### Passage shown:

Remember that the trailing slash in the source directory name has a
meaning in `rsync` and must not be omitted.

> Remember that system-wide configuration files will always have
> precedence over user's configuration files, so *don't place there
> files that are supposed to be provided by the user!*

Entering the Virtual Analysis Facility environment
--------------------------------------------------

The Virtual Analysis Facility client is a wrapper around commands sent
to the remote host by means of PROOF on Demand's `pod-remote`. The VAF
client takes care of setting up passwordless SSH from your client node
to the VAF master.

### Getting the credentials

> You can skip this paragraph if the remote server wasn't configured for
> HTTPS+SSH authentication.

In our example we will assume that the remote server's name is
`cloud-gw-213.to.infn.it`: substitute it with your remote endpoint.

### Exercise aim:
Copy the passage above on the Virtual Analysis Facility between "The Virtual Analysis Facility client" and "your remote endpoint.", inclusive, and switch each instance of "VAF" to "Virtual Analysis Facility".

### Provided material:

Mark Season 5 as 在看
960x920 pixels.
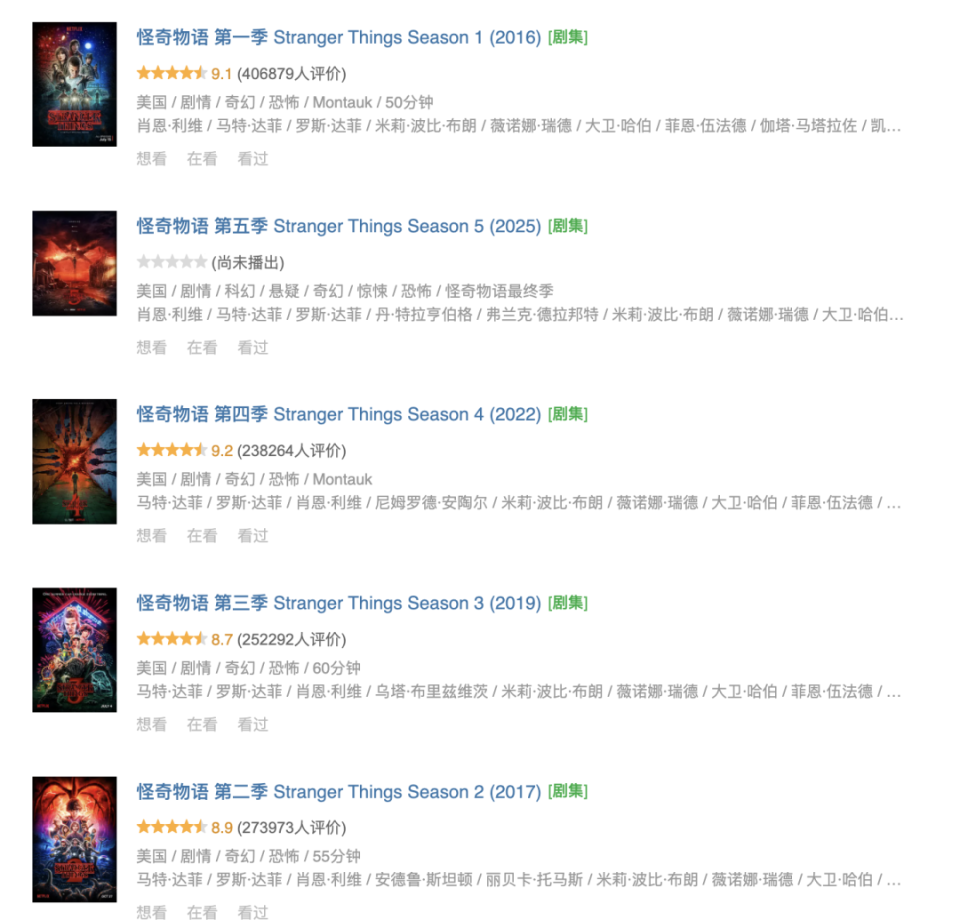click(202, 348)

### Reply:
The Virtual Analysis Facility client is a wrapper around commands sent
to the remote host by means of PROOF on Demand's `pod-remote`. The Virtual Analysis Facility
client takes care of setting up passwordless SSH from your client node
to the Virtual Analysis Facility master.

### Getting the credentials

> You can skip this paragraph if the remote server wasn't configured for
> HTTPS+SSH authentication.

In our example we will assume that the remote server's name is
`cloud-gw-213.to.infn.it`: substitute it with your remote endpoint.